Tanaka traced this framework back through the wartime sexual division of labour which privileged the status of presumably chaste Japanese housewives in contrast to those euphemistically referred to as ‘military comfort women’ (jugun ianfu). The so-called ‘comfort women’ were those required to ‘sexually serve’ the soldiers of the Japanese Imperial Army in military comfort stations established across the Japanese empire. It is estimated that between 100,000 and 200,000 women were made into military ‘comfort women’, many of whom were deceived and forced to serve as sexual slaves (see also Mackie and Tanji in this volume). Tanaka decried that the chastity of Japanese wives was esteemed and protected, in contrast to the ‘dirtied sex organs’ (yogoreta seiki) of the so-called ‘comfort women’ (Tanaka 1970c: 277). The sexually explicit language used by Tanaka and other ribu activists was a shocking form of political discourse and was emblematic of the militancy of these radical feminists. Tanaka’s analysis also demonstrates how ribu activists critiqued the status of Japanese women within a larger context of Japanese imperialism.

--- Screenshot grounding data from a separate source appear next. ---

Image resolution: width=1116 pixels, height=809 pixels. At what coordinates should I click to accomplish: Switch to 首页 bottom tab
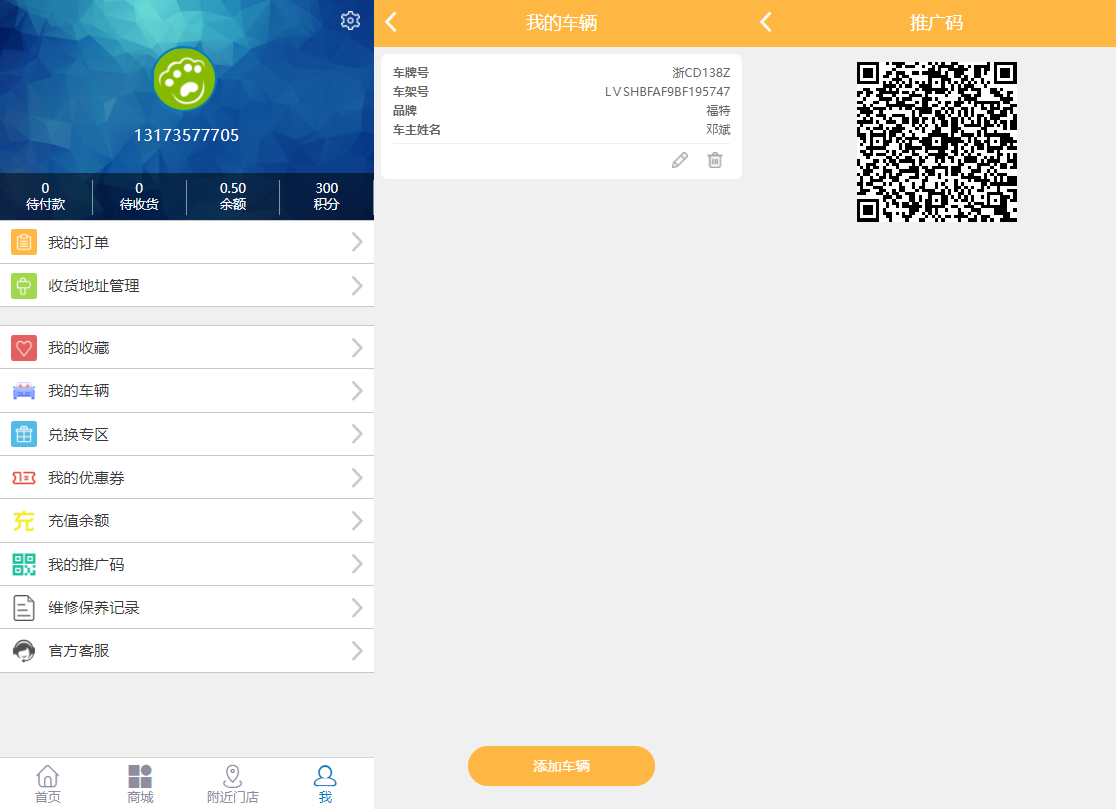coord(48,784)
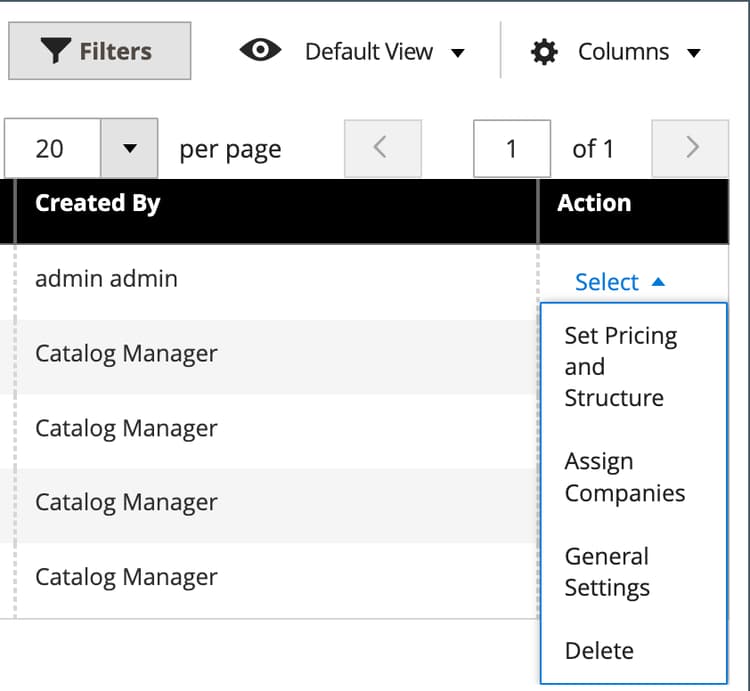750x691 pixels.
Task: Go to the previous page arrow
Action: point(382,148)
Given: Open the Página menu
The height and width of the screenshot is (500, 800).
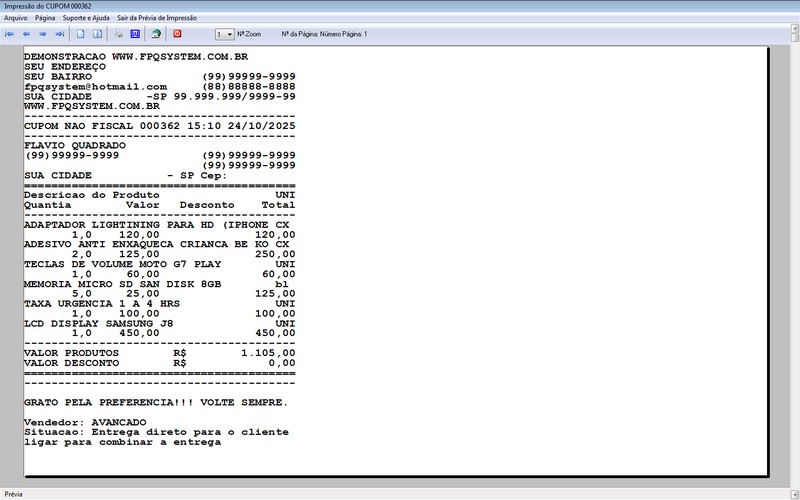Looking at the screenshot, I should coord(45,18).
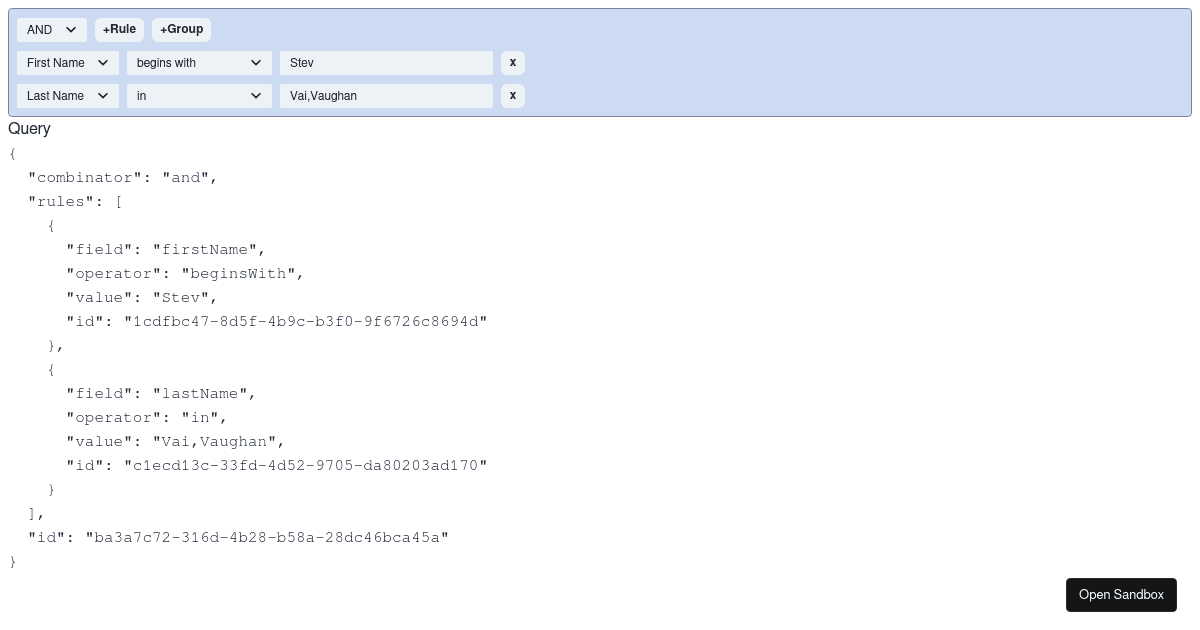Add a new group with +Group
Screen dimensions: 1200x630
[x=181, y=29]
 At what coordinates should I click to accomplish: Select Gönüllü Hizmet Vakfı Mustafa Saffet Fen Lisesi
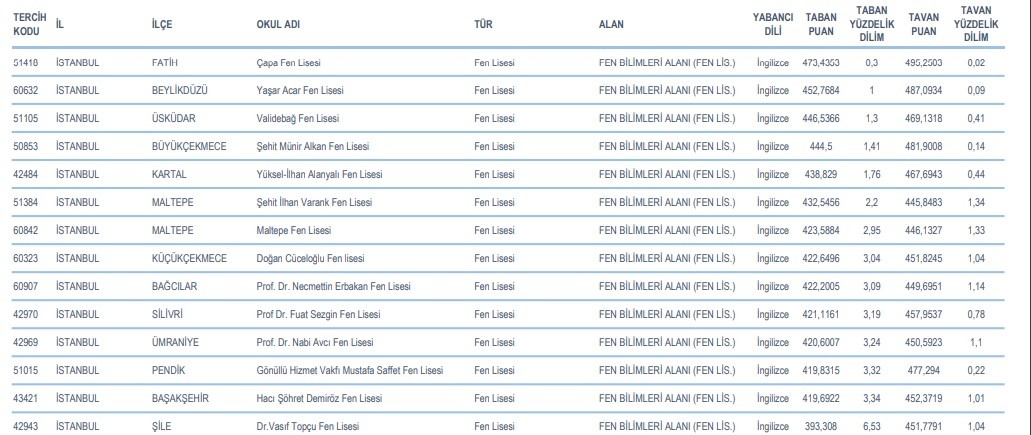coord(350,371)
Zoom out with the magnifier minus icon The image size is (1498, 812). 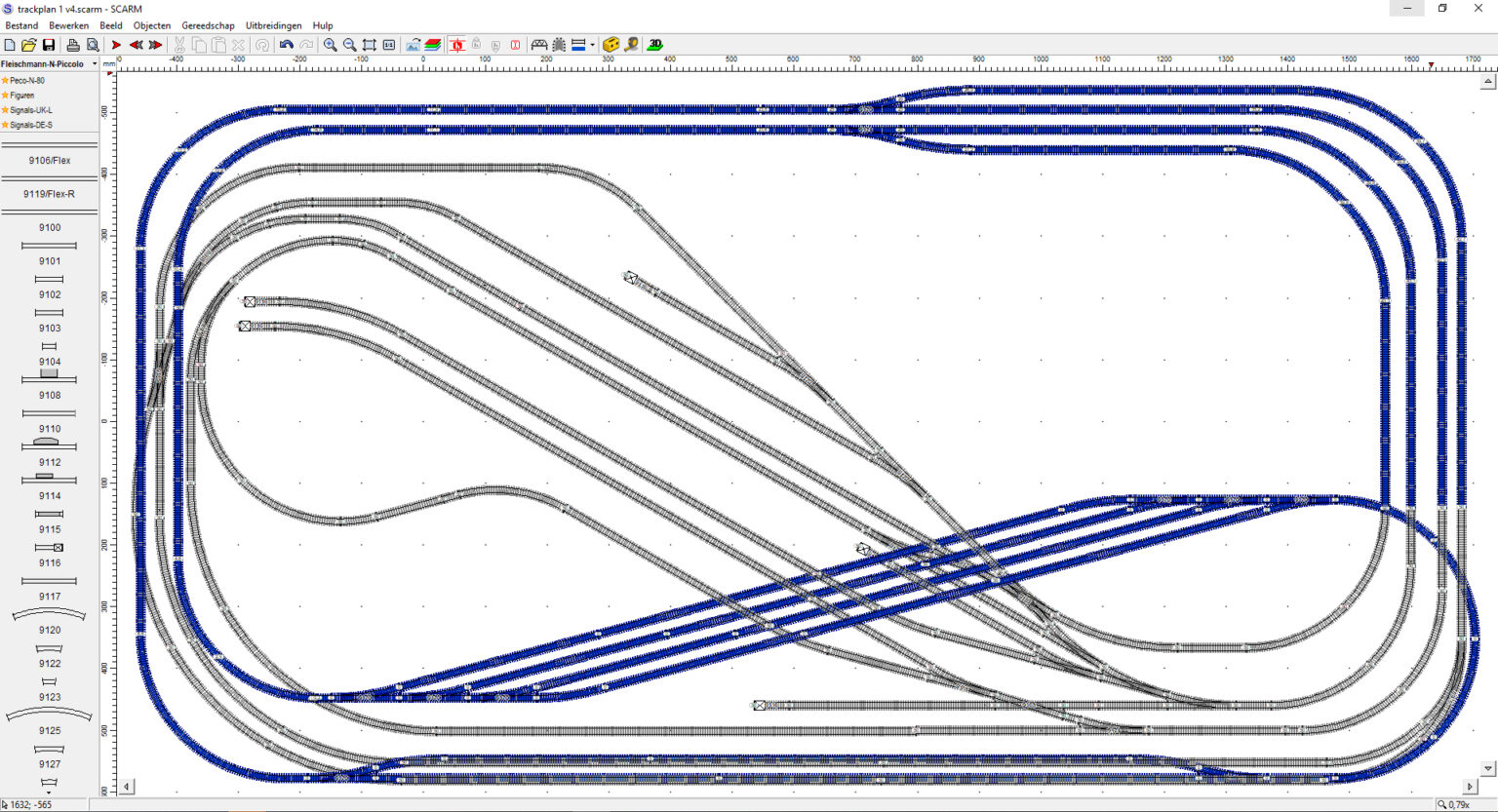349,45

This denunciation of the division of women into good women and bad women also spurred some activists to transgress these boundaries and engage in work in the sex-entertainment industry (mizushobai). In the early 1970s, several ribu activists (such as Tanaka Mitsu and Takeda Miyuki) worked as hostesses and go-go dancers. Although such work was relatively short-lived, lasting from several months to a few years, and can be criticised as experimental, this feminist attempt to engage in such work is notable in the history of feminism in Japan. The act of choosing to engage in the sex-entertainment industry for feminist reasons is symbolically and structurally distinct from having to work due to a lack of options and class (im)mobility. However, this short-term experience enabled these activists to write and speak about their work as hostesses serving Japanese businessmen and US soldiers stationed in Okinawa. These writings constituted another historically unprecedented discourse to emerge from the movement (Takeda 1972). These actions were also informed by the radical social movements of the late 1960s which emphasised action-oriented knowledge and learning through doing. Both Takeda Miyuki and Tanaka Mitsu refused the marriage system and also had children with non-Japanese fathers. At this time, mixed race (konketsu) children challenged the discourses of Japanese ‘racial’ homogeneity. The politicisation of the act of giving birth outside the marriage system, and having non-Japanese men as the biological fathers of their children, symbolises the multiple ways that ribu activists lived this sexual revolution.